§ PROMPT: If a line in the entries includes "width", show that line.

[Opening RECORD EXTRACTS section]

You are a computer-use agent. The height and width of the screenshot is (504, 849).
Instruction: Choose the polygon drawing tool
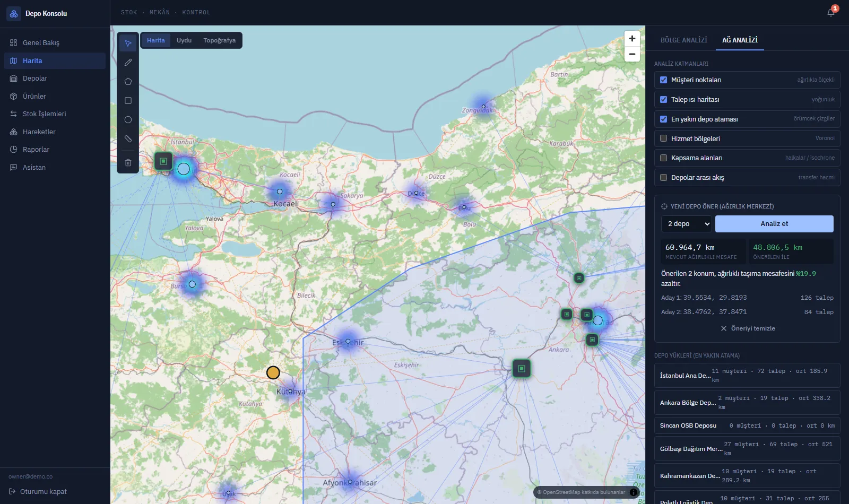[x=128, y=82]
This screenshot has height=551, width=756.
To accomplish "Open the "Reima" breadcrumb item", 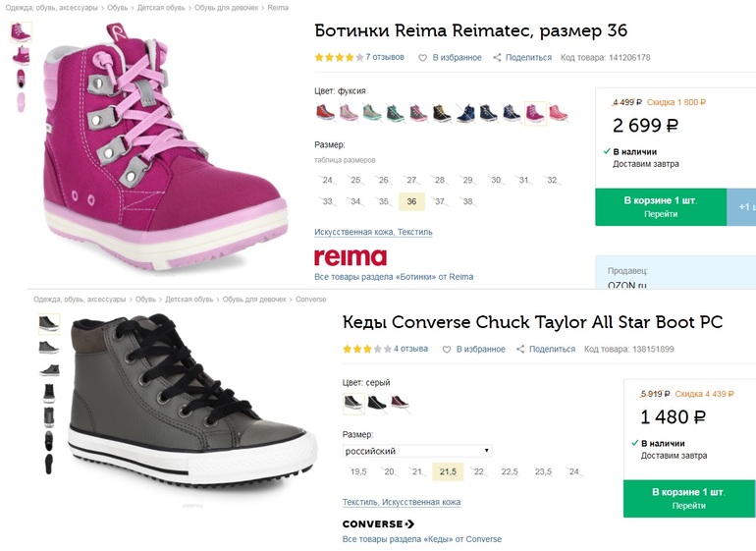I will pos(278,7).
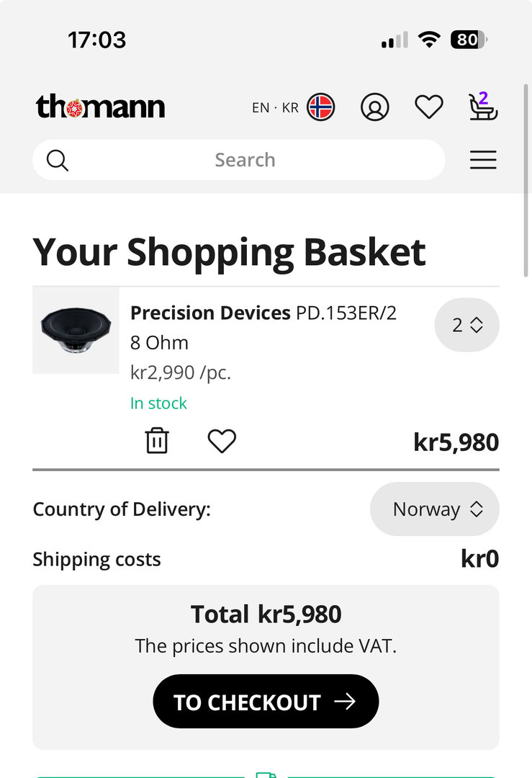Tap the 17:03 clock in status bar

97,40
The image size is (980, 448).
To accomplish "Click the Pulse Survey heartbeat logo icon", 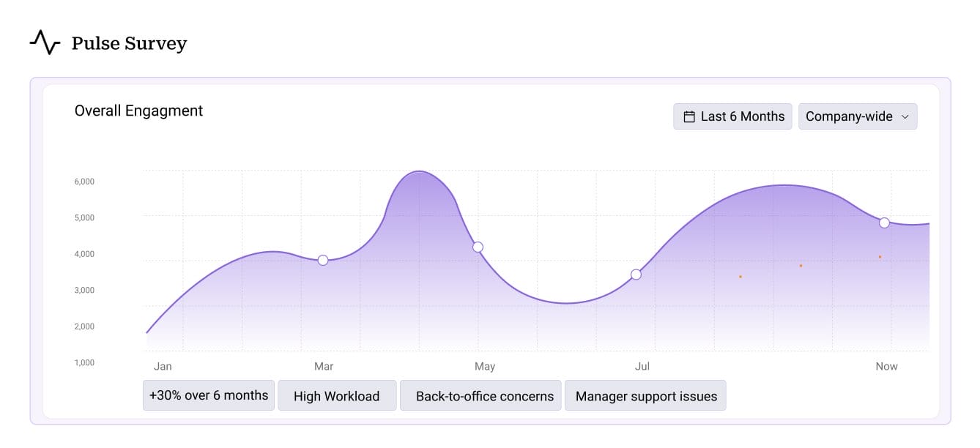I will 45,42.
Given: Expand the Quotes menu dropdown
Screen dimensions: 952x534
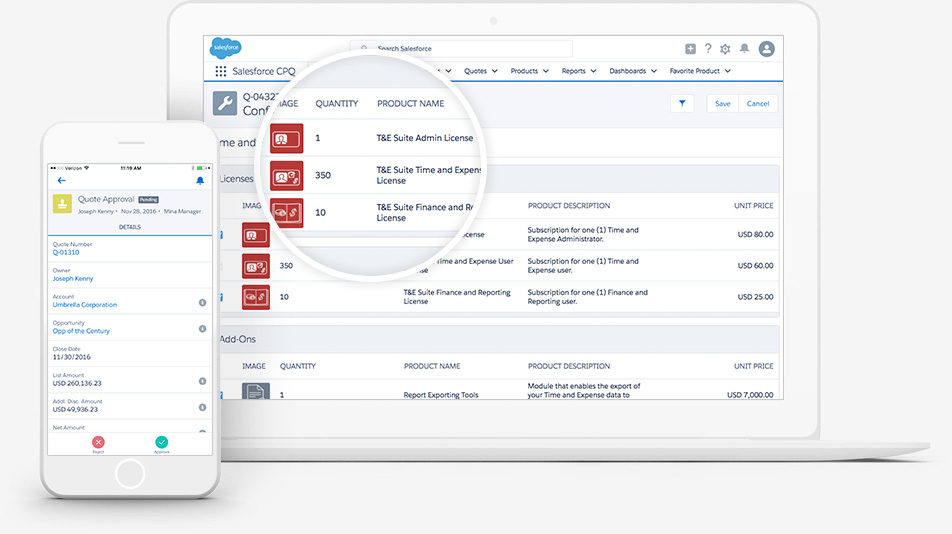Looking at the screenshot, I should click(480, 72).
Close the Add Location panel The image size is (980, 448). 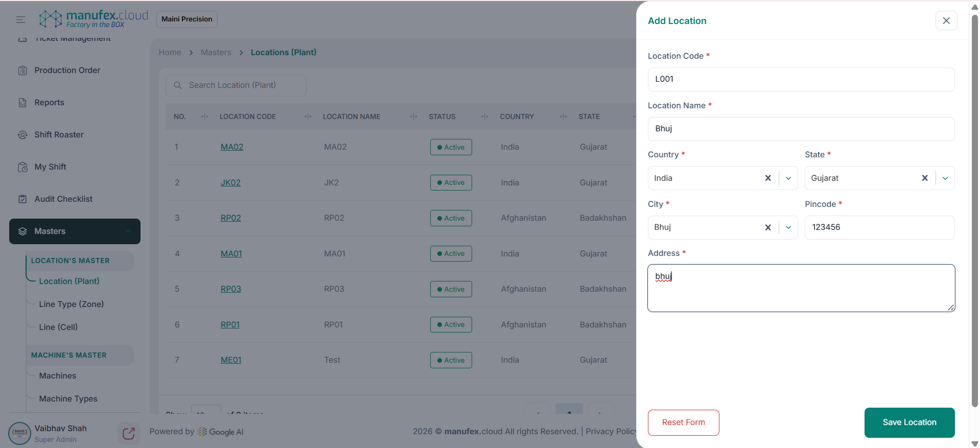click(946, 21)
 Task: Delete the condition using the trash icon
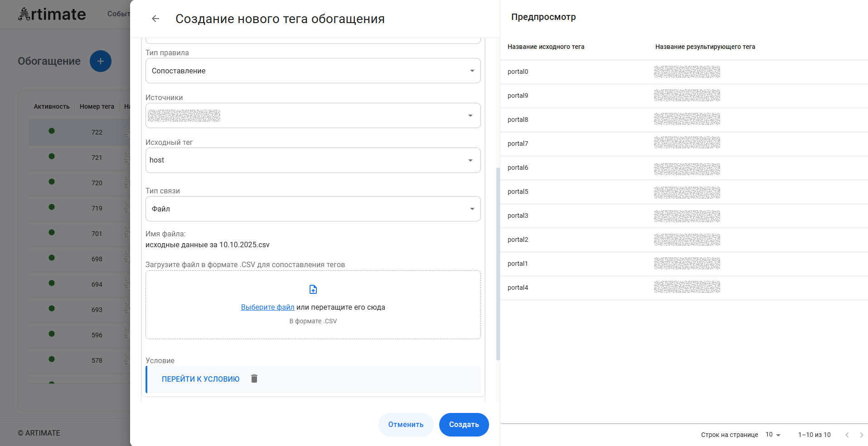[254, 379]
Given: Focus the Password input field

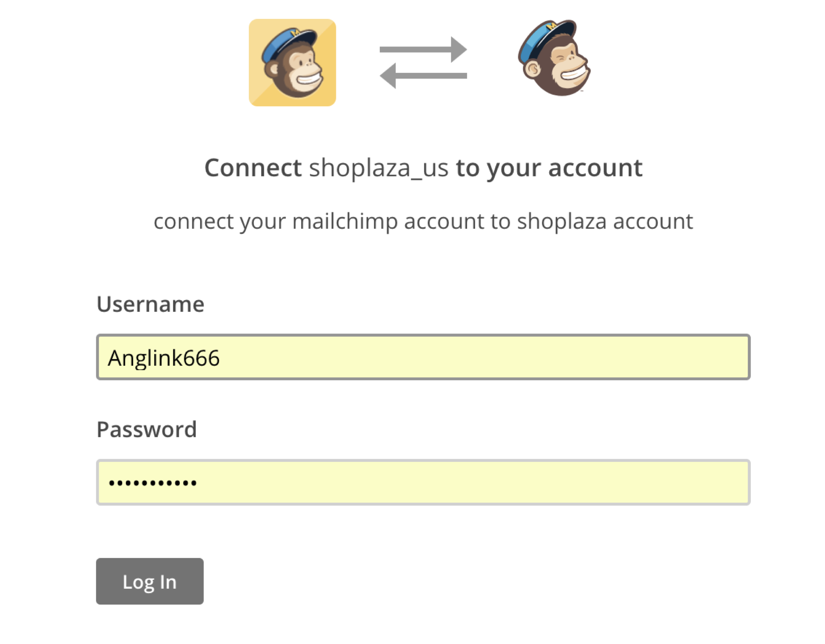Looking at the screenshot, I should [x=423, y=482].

[Closing RECORD EXTRACTS section]

§ EXERCISE SOLUTION:
You are a computer-use agent. The height and width of the screenshot is (504, 849).
This screenshot has height=551, width=756.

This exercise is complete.